··· Listed records

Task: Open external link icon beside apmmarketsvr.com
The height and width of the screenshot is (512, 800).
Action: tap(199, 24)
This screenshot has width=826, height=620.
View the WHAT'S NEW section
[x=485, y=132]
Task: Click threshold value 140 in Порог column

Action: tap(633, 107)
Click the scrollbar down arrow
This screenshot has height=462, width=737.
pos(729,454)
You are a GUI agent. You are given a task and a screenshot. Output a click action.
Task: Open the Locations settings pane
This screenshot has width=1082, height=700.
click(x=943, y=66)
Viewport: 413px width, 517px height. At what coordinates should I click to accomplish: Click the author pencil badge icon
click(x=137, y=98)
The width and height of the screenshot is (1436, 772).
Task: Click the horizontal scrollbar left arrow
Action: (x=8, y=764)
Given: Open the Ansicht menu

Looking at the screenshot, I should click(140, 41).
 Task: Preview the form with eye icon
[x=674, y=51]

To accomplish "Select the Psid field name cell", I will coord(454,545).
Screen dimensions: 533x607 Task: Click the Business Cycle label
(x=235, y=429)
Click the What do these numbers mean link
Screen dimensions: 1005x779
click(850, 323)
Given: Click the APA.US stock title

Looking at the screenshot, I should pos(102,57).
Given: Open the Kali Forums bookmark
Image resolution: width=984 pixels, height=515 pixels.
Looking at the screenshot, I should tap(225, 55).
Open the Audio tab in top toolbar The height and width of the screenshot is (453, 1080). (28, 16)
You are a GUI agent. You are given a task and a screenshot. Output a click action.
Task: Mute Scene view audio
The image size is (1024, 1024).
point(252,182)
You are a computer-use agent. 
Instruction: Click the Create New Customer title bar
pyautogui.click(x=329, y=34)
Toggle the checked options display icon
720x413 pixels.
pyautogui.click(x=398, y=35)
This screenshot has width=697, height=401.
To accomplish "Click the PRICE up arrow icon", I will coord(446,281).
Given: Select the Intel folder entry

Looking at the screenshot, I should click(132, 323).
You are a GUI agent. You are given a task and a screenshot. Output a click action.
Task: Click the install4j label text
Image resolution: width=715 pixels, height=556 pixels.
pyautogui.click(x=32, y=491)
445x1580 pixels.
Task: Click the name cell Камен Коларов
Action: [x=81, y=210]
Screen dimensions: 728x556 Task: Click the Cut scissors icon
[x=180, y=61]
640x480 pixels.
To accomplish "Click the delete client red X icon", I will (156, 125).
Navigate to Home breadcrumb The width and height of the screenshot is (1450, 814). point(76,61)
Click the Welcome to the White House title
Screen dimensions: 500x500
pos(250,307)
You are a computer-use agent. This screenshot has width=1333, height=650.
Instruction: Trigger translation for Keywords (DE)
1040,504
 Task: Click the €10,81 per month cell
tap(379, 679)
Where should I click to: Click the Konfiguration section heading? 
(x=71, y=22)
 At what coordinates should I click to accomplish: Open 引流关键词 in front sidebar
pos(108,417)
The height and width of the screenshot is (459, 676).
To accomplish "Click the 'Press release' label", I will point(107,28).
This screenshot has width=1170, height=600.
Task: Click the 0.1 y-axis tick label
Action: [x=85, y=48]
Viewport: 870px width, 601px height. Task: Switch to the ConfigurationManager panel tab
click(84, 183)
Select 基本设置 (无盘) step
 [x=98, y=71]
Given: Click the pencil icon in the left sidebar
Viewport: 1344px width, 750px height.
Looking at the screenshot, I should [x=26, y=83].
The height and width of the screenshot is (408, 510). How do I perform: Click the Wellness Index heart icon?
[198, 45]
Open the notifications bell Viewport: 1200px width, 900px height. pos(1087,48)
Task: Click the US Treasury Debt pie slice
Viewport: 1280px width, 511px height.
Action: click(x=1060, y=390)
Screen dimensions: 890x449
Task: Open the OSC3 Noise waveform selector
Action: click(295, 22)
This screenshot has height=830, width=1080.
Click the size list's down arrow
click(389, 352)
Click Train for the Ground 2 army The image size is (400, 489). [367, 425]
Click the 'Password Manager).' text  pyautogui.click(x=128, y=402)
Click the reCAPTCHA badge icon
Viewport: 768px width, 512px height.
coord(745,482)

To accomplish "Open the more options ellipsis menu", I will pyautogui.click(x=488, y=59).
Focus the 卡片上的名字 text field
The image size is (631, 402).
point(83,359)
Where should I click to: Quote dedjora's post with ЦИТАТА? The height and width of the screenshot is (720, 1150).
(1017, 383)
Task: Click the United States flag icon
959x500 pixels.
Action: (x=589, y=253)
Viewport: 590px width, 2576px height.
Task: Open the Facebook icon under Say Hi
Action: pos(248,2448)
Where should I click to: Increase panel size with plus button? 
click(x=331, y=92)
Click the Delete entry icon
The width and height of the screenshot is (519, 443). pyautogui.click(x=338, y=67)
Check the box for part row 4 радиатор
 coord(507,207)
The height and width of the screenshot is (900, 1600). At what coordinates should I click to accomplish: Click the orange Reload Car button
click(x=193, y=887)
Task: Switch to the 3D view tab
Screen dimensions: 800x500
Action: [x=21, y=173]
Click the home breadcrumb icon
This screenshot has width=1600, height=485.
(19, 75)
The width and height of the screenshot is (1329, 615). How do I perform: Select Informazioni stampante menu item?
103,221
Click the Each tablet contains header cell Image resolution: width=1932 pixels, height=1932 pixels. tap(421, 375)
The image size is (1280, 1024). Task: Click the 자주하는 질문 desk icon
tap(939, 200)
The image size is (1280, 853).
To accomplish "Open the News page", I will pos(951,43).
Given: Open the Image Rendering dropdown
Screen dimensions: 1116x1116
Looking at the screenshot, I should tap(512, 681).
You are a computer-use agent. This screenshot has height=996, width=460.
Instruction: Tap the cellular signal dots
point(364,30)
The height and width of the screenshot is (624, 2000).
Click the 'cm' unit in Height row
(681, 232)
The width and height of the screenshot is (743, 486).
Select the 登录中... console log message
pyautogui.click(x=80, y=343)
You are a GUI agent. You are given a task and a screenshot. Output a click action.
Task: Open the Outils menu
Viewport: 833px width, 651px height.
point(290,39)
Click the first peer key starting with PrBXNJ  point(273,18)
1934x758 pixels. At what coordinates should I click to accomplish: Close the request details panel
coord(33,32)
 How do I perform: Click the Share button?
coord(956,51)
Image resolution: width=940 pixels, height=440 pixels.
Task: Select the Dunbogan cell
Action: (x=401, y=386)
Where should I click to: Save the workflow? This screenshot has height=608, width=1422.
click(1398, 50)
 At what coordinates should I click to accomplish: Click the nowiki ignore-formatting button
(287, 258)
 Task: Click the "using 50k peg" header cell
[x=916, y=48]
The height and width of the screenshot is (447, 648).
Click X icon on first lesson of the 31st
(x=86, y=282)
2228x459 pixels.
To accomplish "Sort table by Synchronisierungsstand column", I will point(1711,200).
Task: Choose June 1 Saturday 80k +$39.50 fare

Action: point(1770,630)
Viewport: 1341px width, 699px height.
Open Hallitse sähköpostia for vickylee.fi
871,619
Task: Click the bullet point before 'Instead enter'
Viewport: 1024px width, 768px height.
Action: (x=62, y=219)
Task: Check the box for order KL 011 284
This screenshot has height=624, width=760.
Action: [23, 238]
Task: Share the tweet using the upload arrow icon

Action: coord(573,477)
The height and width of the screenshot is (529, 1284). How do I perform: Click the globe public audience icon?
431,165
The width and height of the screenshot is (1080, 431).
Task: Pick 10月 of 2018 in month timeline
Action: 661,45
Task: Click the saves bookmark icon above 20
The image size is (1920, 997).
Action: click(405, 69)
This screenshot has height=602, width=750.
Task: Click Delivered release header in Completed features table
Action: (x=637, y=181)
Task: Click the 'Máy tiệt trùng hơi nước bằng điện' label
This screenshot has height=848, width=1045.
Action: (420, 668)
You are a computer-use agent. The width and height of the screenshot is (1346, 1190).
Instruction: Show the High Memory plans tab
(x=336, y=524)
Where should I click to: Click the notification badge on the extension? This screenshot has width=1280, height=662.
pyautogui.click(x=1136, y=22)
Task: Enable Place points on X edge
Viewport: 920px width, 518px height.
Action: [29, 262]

······

> _Task statement_: Using the entries above, tally how many lines have the word "options" in them; write the number and nothing more.

> _Written response_: 2